В Оксфорде он печатался в студенческих газетах, писал для них небольшие, скептические заметки, которые так любят студенты. То ли собравшись с мыслями, то ли , как ему и предлагалось, спустив штаны, Замарашка-таки придумал себе новую фамилию: Грайс. Став Расселом Грайсом, он приобрел маленький круг поклонников, с нетерпением ожидающих его триумфального пришествия в Лондон. Отец Замарашки, владелец скобяной фабрики, ни во что не ставил писателей, хотя и не переставал удивляться их умению так складно приставлять слово к слову. Он согласился с тем, что Замарашка поживет два года в Лондоне, и обещал поддерживать его материально, при условии, что тот вернется к скобяному производству, если по истечении указанного срока не сможет самостоятельно обеспечить себя. Вот так, покинув Оксфорд, Замарашка обосновался в Лондоне, официально сменив фамилию на Грайс. Тем самым он основательно рассердил отца, но тот уже пообещал помогать сыну, а его слово никогда не расходилось с делом.

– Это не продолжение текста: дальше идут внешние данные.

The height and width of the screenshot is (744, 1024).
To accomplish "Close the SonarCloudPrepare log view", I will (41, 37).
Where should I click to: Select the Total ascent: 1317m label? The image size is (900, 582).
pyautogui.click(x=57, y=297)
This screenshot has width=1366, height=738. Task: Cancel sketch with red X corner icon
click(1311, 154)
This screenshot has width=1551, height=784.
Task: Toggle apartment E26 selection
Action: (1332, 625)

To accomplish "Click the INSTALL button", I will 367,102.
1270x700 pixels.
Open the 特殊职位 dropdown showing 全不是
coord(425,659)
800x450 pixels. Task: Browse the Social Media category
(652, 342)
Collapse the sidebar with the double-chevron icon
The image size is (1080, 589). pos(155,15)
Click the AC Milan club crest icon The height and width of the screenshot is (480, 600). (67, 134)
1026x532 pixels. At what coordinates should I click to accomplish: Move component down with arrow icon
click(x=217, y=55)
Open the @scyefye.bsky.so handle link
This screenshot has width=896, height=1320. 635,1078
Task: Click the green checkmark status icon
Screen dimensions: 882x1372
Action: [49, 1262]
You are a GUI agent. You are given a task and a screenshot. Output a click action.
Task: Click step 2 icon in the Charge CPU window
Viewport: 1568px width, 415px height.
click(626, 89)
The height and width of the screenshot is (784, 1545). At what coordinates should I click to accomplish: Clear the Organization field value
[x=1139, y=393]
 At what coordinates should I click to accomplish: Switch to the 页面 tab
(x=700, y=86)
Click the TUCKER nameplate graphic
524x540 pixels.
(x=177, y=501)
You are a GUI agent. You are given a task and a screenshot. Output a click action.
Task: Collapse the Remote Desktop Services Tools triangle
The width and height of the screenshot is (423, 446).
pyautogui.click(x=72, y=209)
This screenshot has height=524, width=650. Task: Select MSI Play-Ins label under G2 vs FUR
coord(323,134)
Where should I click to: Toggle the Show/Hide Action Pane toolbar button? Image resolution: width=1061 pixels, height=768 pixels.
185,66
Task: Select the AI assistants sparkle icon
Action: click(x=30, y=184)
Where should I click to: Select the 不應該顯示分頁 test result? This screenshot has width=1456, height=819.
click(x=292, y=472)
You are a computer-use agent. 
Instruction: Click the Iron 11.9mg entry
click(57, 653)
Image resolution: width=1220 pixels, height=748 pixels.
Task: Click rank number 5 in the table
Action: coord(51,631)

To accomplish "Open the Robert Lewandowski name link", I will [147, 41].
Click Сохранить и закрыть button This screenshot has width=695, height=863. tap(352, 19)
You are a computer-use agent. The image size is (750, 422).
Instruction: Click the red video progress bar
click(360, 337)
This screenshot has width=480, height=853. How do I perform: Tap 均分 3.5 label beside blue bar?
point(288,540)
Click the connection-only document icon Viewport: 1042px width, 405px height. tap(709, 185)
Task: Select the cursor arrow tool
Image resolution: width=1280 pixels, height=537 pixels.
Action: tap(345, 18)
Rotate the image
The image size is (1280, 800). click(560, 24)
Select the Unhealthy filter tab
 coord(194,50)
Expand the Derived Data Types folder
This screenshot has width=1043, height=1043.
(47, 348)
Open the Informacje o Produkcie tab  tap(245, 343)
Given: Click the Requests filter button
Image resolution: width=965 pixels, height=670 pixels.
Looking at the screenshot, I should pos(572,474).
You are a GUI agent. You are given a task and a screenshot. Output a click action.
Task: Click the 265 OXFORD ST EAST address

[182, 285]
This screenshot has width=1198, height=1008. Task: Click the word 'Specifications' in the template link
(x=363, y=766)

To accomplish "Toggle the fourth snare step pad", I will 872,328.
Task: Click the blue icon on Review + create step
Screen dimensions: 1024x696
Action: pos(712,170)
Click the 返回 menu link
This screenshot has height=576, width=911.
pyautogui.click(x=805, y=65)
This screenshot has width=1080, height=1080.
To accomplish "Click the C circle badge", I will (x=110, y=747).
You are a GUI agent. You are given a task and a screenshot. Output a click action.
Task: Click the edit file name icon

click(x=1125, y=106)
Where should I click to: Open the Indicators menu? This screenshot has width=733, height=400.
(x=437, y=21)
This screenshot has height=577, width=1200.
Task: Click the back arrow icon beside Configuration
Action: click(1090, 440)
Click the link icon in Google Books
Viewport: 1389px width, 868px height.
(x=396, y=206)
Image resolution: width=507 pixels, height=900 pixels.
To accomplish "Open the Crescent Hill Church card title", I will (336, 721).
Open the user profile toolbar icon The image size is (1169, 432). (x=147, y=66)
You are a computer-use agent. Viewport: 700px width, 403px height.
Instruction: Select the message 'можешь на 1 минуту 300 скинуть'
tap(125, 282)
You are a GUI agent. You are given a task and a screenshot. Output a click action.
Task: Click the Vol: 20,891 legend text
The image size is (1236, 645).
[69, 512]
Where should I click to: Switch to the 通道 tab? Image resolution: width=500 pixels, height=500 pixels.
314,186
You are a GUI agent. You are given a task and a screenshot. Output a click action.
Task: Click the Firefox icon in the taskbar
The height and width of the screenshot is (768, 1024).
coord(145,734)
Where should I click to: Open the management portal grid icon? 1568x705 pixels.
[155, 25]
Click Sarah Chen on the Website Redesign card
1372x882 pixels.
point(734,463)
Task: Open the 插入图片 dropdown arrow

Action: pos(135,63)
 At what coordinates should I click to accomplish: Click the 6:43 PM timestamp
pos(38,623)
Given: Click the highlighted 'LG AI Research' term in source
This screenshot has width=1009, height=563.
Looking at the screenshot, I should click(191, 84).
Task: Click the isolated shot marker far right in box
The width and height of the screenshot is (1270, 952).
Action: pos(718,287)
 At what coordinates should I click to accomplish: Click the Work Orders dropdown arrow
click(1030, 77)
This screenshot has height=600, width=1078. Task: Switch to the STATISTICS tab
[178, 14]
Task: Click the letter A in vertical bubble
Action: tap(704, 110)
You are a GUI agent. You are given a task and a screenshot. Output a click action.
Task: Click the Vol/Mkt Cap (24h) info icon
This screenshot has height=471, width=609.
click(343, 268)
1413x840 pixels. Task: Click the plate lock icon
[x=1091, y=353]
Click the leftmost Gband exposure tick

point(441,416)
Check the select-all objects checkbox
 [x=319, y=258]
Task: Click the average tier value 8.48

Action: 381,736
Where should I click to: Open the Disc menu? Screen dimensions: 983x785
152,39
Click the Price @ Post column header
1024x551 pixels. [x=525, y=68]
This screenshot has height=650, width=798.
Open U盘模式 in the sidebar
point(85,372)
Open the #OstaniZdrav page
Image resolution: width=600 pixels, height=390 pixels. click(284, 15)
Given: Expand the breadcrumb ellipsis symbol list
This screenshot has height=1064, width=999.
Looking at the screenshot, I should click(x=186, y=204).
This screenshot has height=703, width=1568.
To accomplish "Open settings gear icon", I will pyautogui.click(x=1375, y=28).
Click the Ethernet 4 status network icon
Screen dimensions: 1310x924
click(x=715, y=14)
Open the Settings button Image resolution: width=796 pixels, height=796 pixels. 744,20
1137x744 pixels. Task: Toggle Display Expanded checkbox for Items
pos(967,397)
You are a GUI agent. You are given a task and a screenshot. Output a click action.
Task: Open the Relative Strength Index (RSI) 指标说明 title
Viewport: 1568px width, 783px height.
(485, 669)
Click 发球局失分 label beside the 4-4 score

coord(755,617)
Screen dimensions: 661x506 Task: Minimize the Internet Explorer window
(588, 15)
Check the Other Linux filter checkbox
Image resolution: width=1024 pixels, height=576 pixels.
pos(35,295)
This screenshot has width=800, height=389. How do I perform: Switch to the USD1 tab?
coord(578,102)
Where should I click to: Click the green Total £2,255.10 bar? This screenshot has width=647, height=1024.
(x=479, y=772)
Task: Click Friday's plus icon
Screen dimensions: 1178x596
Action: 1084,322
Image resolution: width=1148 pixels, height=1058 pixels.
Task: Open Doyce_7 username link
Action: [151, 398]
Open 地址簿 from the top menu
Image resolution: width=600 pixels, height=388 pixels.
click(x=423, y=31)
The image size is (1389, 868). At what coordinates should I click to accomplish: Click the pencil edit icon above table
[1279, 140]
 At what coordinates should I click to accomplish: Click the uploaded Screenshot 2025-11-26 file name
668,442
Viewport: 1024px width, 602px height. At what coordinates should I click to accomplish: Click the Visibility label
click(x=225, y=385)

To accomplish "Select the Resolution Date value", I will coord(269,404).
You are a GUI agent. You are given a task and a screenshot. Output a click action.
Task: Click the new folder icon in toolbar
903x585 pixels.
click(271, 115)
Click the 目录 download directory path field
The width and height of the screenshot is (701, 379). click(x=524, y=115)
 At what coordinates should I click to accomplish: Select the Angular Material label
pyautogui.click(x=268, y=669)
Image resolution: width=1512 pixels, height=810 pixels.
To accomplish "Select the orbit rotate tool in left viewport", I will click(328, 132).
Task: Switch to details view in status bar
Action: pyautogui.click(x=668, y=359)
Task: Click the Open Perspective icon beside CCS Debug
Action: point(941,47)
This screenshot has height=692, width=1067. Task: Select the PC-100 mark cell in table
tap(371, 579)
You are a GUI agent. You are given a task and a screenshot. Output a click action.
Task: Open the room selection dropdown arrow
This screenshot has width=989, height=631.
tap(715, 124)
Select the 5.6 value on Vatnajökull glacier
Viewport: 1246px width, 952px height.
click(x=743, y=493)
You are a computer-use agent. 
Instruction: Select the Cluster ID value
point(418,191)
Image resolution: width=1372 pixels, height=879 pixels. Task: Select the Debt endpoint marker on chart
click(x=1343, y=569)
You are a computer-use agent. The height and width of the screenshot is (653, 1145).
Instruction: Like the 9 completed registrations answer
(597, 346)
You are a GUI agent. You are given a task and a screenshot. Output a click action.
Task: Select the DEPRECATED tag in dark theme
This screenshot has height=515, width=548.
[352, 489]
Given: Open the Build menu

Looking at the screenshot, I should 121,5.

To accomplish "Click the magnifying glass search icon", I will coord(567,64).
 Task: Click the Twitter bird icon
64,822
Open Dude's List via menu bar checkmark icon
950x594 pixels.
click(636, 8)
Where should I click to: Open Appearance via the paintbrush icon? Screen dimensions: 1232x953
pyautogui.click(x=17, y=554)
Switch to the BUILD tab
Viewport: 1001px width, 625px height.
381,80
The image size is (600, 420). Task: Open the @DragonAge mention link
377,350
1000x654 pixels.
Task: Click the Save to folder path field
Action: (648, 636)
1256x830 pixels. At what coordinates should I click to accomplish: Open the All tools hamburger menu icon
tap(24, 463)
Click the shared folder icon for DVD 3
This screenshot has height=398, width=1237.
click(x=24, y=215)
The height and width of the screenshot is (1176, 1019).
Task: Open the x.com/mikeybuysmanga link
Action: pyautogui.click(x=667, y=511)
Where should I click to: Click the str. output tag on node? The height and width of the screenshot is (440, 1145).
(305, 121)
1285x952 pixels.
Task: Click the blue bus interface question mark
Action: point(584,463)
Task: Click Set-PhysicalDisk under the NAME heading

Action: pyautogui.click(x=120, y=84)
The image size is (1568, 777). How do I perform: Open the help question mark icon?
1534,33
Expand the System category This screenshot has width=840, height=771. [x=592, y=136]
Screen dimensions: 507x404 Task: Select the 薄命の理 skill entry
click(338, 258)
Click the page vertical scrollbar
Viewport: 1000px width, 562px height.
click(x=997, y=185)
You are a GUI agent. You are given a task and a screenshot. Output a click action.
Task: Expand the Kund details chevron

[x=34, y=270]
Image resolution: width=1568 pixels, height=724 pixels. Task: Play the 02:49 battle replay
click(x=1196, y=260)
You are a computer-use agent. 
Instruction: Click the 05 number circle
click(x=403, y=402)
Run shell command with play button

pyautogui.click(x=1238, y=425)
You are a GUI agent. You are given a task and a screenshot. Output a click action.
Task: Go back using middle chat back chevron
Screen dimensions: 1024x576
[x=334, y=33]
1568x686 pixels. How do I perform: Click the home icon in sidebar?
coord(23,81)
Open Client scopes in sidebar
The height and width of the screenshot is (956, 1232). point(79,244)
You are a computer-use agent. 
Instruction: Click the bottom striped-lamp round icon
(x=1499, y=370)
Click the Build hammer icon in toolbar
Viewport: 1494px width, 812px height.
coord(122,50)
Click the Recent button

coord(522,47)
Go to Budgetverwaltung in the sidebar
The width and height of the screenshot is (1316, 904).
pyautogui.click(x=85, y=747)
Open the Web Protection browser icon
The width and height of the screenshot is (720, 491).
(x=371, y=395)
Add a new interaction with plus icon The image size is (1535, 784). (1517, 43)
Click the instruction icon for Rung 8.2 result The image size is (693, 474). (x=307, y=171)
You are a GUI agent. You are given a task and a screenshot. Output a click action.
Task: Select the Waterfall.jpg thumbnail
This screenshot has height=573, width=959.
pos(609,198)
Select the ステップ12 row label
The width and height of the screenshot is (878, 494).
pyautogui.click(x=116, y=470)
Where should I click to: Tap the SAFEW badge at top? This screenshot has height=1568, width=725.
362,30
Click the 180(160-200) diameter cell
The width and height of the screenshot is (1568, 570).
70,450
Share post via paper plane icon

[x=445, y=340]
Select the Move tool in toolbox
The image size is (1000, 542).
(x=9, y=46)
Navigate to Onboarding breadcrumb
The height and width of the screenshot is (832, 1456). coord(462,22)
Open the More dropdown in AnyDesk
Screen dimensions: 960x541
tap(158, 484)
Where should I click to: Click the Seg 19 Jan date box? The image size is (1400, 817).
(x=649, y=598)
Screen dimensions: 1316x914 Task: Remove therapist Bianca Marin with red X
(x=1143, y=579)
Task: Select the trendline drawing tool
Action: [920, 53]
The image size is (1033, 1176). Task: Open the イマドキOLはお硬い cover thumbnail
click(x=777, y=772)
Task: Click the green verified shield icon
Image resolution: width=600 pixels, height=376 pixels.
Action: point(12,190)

- Но если ты думаешь, что я буду адресовать мои письма Расселу Грайсу, эсквайру...

- Я сама напишу адрес, дорогой,- успокоила его жена.- Кроме того, ты не хуже меня знаешь, что никогда ничего не пишешь.

Замарашка начал с романа об оксфордской жизни. Предполагалось, что это первый настоящий роман об Оксфорде, но издатели оказались иного мнения. Он написал исключительно самобытную пьесу, освободив ее от старомодных оков сюжета и антисюжета. Но режиссеры склонялись к мысли, что в ней чувствуется влияние Чехова. Такое сравнение оскорбило Замарашку почти так же, как могло бы оскорбить Чехова. Замарашка написал и многое другое, но его произведения редко ожидал благосклонный прием. Его презрение к театру и издательской кухне достигло предела. И в будущем он не мыслил себя иначе, как критиком.

Два отпущенных Замарашке года подходили к концу, а он все еще не мог прокормить себя. Но тут он вновь встретил Арчибальда Баттерса, круглолицего, сияющего, радушного молодого человека, сокурсника по Оксфорду, почитавшего Замарашку за литературного гения. С виноватой улыбкой он признавал, что не может объяснить, почему ему нравится или не нравится то или иное произведение. В этом он отличался от Замарашки, который, будучи неплохим знатоком литературы, уверенно находил как достоинства, так и недостатки в труде других литераторов. Вначале Арчибальд Баттерс был единственным другом и поклонником Замарашки, но по мере роста известности Рассела Грайса постепенно уходил в тень, хотя Замарашка никогда не отказывался пообедать задарма в его гостеприимной квартире. Встретив Арчибальда в Лондоне, Замарашка подумал о том, что его вновь накормят, возможно, не один раз, и тогда скобяному производству придется подождать еще несколько лет.